Select the Session Recording menu and ensure that tlog is configured to record all user sessions, and to also record user input and output:

Save the tlog settings and sssd will restart. Let's now login to the host and generate some traffic:

$ ssh user@host
$ ls -l /var/log
...
$ exit

You should now see that a user session has been recorded and is visible in the web console:

Great! Our bastion host is setup and ready to capture OpenShift admin user sessions. Let's modify the cluster-admin access created policy above to specify the IP address of the bastion host. This will allow us to identify admin actions from the bastion host, which I'm slightly less worried about, from admin actions on other hosts.

Let's check this complete workflow works. Login to the bastion host and assign cluster-admin privileges to a user, as above:

$ oc create user user1 --full-name "User One"
$ oc adm policy add-cluster-role-to-user cluster-admin user1
clusterrole.rbac.authorization.k8s.io/cluster-admin added: "user1"

I should see that an alert is generated in the RHACS Violations view showing that this change has been made from the bastion host.

Now the big test - can I capture the complete user session from tlog? You can check this by accessing the web console for the bastion host.

Success! Now I have the event alert, and importantly I have context - I can see exactly which oc commands the user ran on the bastion host.

The last step here is creating a policy that alerts on any high-interest audit events that are not performed from the bastion host. I've called this policy 'Admin action from non-bastion host' and flagged it as a 'critical' severity. You can see the policy criteria here:

Let's try it out. From a different host let's make the same change:

$ oc create user user1 --full-name "User One"
$ oc adm policy add-cluster-role-to-user cluster-admin user1
clusterrole.rbac.authorization.k8s.io/cluster-admin added: "user1"

You should now see an alert that this action has been performed from a non-bastion host (in this case from an IPv6-capable host on the network, to an IPv6-capable OpenShift cluster).

Not the end of the story

OpenShift event logs generate a lot of data - 200M in a 30-minute period, on a single-node cluster with practically no workloads. Creating alerts from these event logs with Red Hat Advanced Cluster Security for Kubernetes (RHACS) helps to manage this volume of data, and raise actionable alerts.

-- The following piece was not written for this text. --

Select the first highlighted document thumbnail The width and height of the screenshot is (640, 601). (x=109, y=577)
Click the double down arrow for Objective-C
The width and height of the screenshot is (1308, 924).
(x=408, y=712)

The last example here demonstrated that this process can't capture all events, and it certainly doesn't meet the requirement to store OpenShift event logs for archival. In another article in this series I'll look at how to complement RHACS alerts with limited audit log indexing and comprehensive archival. This workflow also doesn't take into GitOps-managed changes - it's mainly auditing and alerting on interactive user sessions. In a future article I'll also look at how we can better audit and alert on GitOps-managed clusters, and understand user changes more effectively.

If you want to try this out in your own cluster, I've added these policies to the StackRox contributions repository.